--- TASK INPUTS Enclosed Below ---

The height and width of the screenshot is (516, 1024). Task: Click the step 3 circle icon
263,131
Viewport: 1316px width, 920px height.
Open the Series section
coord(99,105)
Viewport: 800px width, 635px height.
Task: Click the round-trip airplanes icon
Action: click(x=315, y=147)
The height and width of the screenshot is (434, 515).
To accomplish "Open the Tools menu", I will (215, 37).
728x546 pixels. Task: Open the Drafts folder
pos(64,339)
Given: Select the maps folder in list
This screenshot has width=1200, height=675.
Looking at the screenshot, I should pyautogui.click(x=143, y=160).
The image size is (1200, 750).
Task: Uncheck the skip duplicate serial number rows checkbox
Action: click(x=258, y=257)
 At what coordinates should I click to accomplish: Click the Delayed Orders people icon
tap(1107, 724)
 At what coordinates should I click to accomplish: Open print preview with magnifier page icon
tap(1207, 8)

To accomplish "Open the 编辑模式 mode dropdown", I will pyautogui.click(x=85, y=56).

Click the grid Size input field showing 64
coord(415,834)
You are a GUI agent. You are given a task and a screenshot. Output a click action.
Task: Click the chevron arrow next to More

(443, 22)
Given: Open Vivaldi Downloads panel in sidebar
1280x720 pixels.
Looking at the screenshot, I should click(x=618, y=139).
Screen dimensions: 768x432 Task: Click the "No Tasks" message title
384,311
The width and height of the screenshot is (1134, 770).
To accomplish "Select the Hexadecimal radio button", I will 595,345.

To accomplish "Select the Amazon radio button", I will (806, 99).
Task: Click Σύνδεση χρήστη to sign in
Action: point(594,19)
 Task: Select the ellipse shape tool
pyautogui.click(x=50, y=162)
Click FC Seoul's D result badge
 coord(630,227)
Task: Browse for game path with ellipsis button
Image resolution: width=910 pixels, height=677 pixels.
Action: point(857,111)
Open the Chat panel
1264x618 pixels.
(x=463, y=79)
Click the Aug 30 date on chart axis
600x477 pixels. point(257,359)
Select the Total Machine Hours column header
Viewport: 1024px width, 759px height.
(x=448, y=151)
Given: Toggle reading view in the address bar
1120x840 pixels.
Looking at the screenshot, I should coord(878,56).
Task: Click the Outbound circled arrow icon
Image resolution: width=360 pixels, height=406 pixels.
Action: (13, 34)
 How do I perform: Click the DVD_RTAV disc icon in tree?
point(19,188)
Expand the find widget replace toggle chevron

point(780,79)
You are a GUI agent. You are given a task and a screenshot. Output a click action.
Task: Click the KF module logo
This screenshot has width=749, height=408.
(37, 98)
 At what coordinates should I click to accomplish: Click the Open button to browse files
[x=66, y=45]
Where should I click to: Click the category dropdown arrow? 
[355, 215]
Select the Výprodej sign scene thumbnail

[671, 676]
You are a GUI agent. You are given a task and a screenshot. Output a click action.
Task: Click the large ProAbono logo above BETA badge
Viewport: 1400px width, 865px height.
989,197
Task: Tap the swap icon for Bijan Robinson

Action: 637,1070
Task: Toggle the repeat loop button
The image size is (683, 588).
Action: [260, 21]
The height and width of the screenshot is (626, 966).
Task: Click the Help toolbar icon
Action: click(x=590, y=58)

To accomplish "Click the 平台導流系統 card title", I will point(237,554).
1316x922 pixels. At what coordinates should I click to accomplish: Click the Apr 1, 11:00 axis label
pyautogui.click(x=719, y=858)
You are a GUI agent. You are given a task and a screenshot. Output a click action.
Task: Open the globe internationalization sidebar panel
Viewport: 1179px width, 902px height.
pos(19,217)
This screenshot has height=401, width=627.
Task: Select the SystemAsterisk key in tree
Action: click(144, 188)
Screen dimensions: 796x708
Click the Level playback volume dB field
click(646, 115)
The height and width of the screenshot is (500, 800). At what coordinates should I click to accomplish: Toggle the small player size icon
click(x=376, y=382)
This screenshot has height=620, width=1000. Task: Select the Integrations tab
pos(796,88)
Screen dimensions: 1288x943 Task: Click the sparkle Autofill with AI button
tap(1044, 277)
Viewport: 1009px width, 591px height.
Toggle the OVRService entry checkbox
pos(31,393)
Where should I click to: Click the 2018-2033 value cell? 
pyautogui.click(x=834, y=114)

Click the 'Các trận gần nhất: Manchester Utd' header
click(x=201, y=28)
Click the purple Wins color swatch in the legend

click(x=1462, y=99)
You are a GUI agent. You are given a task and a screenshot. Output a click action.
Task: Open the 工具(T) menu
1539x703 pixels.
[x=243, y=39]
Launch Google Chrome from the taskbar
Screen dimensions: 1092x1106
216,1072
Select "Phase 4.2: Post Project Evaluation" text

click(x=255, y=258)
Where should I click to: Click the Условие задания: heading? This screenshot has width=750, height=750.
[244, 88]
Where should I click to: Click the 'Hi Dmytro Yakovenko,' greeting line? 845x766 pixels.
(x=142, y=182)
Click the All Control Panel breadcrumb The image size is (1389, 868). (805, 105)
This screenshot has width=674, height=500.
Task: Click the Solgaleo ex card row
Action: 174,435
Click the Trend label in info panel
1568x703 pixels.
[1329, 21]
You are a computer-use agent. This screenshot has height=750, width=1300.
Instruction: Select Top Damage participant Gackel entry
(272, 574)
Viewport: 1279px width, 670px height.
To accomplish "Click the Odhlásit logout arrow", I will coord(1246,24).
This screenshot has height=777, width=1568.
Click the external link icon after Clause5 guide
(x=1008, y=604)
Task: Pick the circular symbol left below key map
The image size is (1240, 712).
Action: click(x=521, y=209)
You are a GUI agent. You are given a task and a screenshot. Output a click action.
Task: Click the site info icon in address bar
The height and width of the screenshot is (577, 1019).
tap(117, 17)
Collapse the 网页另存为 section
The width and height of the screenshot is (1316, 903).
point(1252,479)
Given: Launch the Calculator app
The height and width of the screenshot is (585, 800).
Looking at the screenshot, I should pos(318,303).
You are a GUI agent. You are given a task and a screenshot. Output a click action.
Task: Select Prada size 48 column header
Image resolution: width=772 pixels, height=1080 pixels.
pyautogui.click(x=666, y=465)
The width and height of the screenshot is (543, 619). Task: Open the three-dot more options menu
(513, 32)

--- End of Enclosed TASK INPUTS ---

• **THE TASK**: For this listing, copy out every line that includes the word "info".

• **SOLVED PROBLEM**:
Click the Trend label in info panel
Task: Click the site info icon in address bar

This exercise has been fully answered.